■ **TEXTAUSSCHNITT**
-*-*-

Während der Ton zwischen Merkel und Schulz eher moderat ist, fliegen zwischen den Kleinen die Fetzen. So erklärte Linken-Fraktionschefin und Spitzenkandidatin Sahra Wagenknecht, in der AfD seien "handfeste Halbnazis". So geschehen im ARD-Fünfkampf der kleinen Parteien, bei dem auch die CSU vertreten war.

Charakter statt Doktortitel

AfD-Spitzenfrau Alice Weidel betonte dort, ihre Partei habe das "höchste Akademisierungsniveau", worauf FDP-Chef Christian Lindner konterte: "Es geht nicht um Doktortitel, sondern um Charakter." Auf Lindner sind andere durchaus neidisch. Er hat ein vielbeachtetes Interview in der Bild gegeben und erklärt: "Alle Flüchtlinge müssen zurück."

Der grüne Bundestagsabgeordnete Sven Kindler hieß die FDP daraufhin "AfD light", Erik Marquardt vom grünen Parteirat höhnte via Twitter: "Du, Christian. Liberalismus ist ja toll, aber als Rechtspopulisten kriegen wir viel mehr Stimmen."

"Sorgfältig geplante Provokationen"

-*-*-

■ **GESAMMELTES MATERIAL**
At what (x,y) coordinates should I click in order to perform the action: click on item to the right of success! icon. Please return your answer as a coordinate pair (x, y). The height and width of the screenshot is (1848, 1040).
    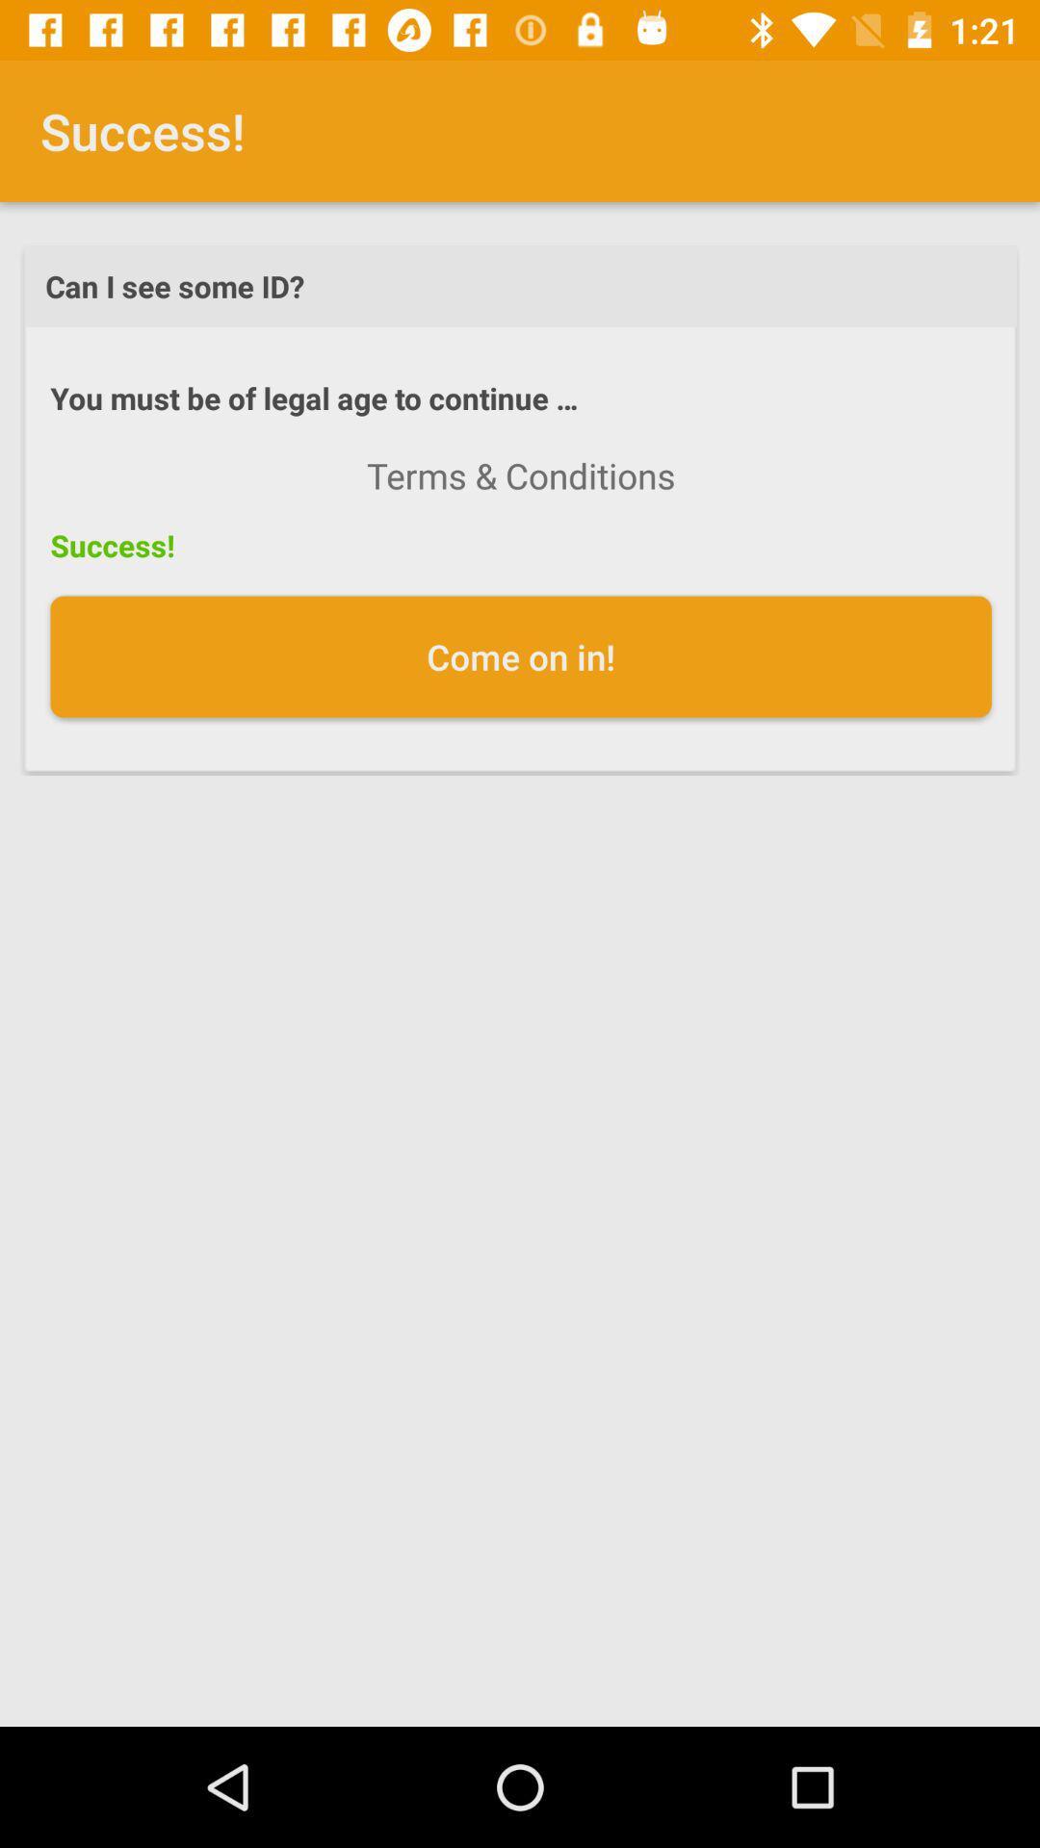
    Looking at the image, I should click on (521, 476).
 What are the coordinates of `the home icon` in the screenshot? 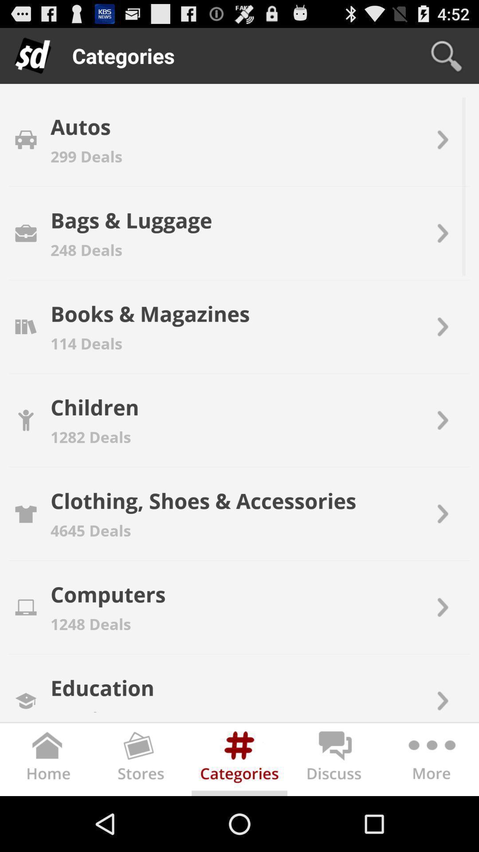 It's located at (48, 815).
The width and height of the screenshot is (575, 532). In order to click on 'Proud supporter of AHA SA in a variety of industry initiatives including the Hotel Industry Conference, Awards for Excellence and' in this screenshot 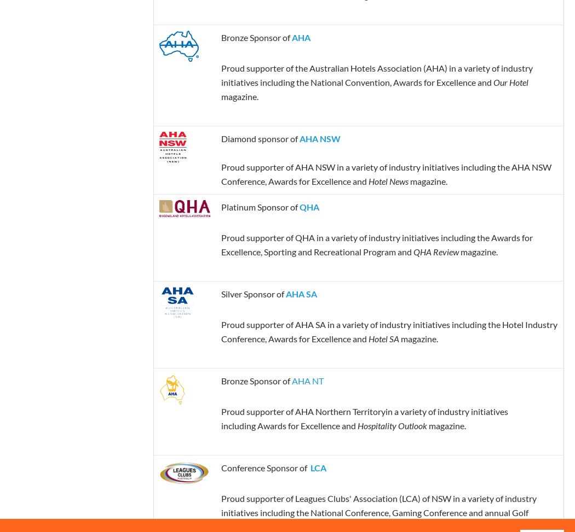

-*-*-

■ **AUFGABEN**
[1] Wie hat Sven Kindler die FDP laut dem Textausschnitt genannt?
[2] Schreib den Textausschnitt zwischen „Während der Ton“ und „CSU vertreten war.“ einschließlich noch einmal ab und ersetze dabei „moderat“ durch „gemäßigt“.

■ **LÖSUNGEN**
[1] Er nannte sie „AfD light“.

[2]
Während der Ton zwischen Merkel und Schulz eher gemäßigt ist, fliegen zwischen den Kleinen die Fetzen. So erklärte Linken-Fraktionschefin und Spitzenkandidatin Sahra Wagenknecht, in der AfD seien "handfeste Halbnazis". So geschehen im ARD-Fünfkampf der kleinen Parteien, bei dem auch die CSU vertreten war.